House Speaker John Boehner (R-Ohio) refuses to comment on his own party’s government-shutdown scheme, but his office told msnbc yesterday that Republicans are “looking at all options to reach our ultimate goal of repealing this law that is causing premiums to soar and full-time jobs to disappear.”
And this is one of the key reasons why policy debates with Boehner and the House GOP don’t go well. It’s not that the Speaker has competing ideas that Democrats disagree with; it’s that the Speaker has a competing reality that’s sharply at odds with everyone else’s.

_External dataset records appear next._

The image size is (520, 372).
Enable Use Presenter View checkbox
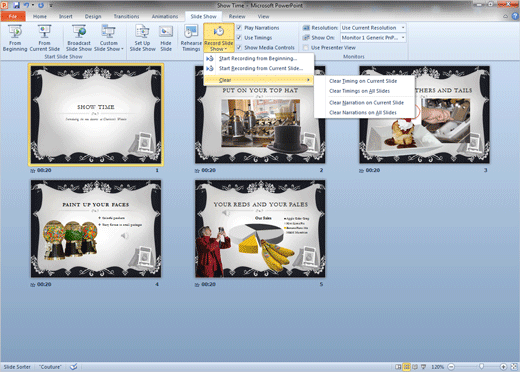[306, 48]
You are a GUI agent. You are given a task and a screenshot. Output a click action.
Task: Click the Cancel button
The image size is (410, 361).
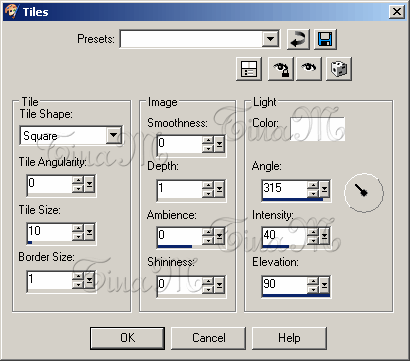(209, 338)
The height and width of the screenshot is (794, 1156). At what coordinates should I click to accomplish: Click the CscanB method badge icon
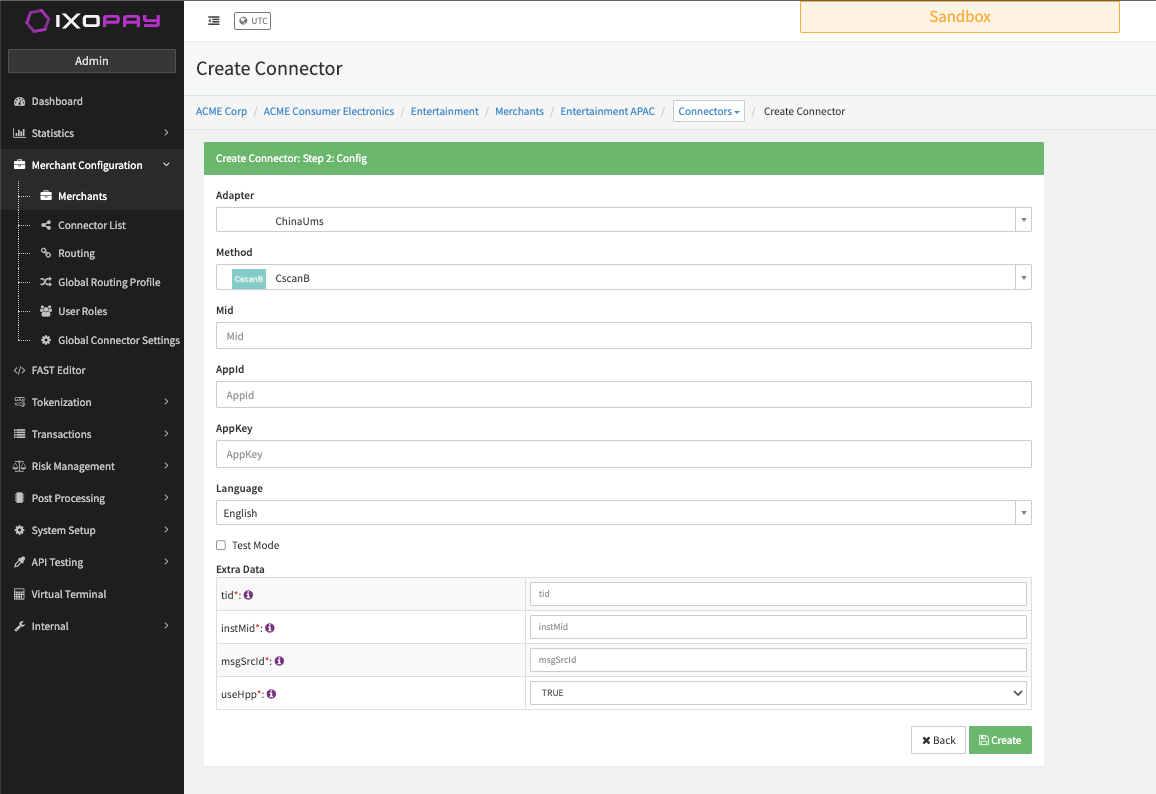click(249, 278)
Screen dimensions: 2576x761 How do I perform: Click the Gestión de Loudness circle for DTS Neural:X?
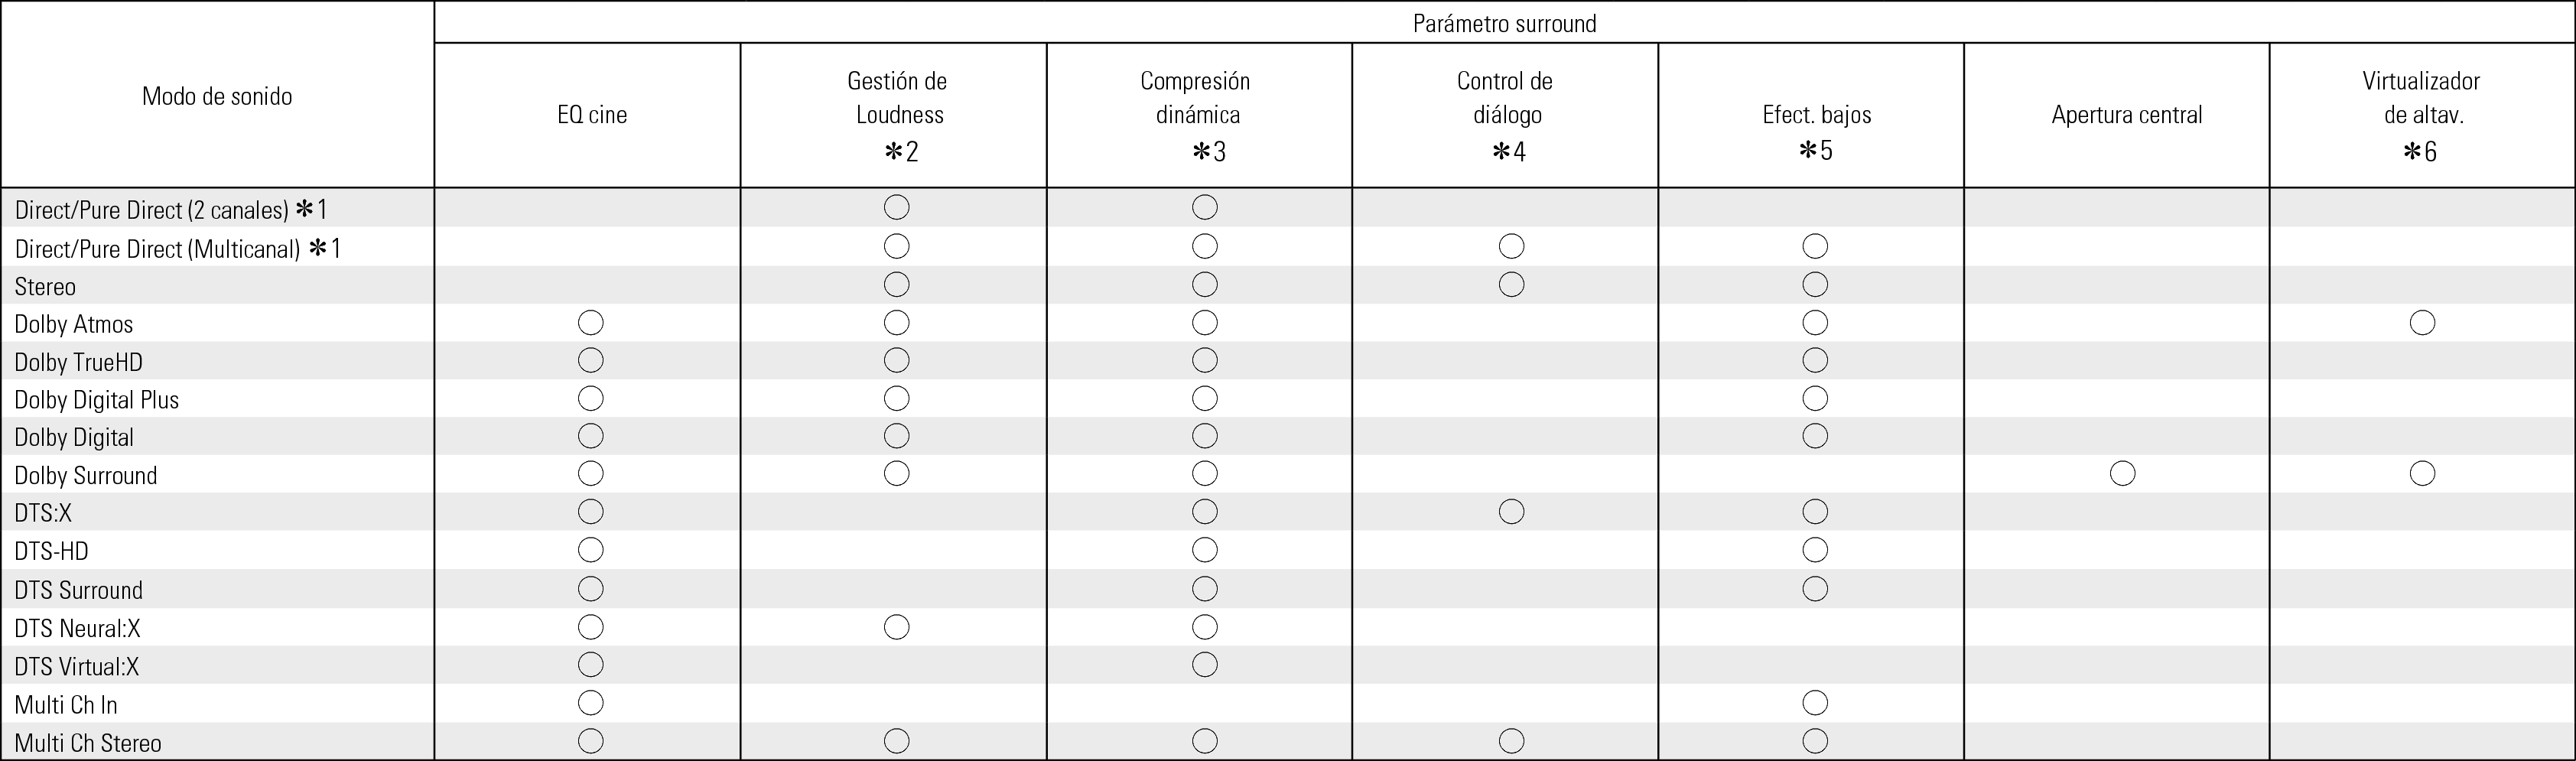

In this case, the notion that the Affordable Care Act is causing “full-time jobs to disappear” is absurd. The claim has been thoroughly debunked and looks sillier all the time — USA Today reported just this morning, “Small-business hiring and confidence about the future are rising, a signal of the economy’s growing strength and diminishing concerns about employee insurance coverage required by the new health care law.”
But it’s Boehner’s apparent belief that health care premiums are “soaring” that’s especially amazing.
Premiums for employer-provided health insurance increased by relatively modest amounts for the second year in a row, according to a new survey, further evidence that once-fierce health care inflation might be abating.
For the House Speaker, premiums are “soaring” and the health care law deserves the blame. For those of us who live in reality, premium increases have slowed dramatically, and the health care law very likely deserves the credit.
Is it possible Boehner’s office doesn’t know what “soar” means? Because this one’s not even close.
Indeed, while congressional Republicans insist “Obamacare” isn’t “bending the cost curve,” the evidence shows the exact opposite.
Matt Yglesias made the case yesterday that the Obama administration deserves the credit for this.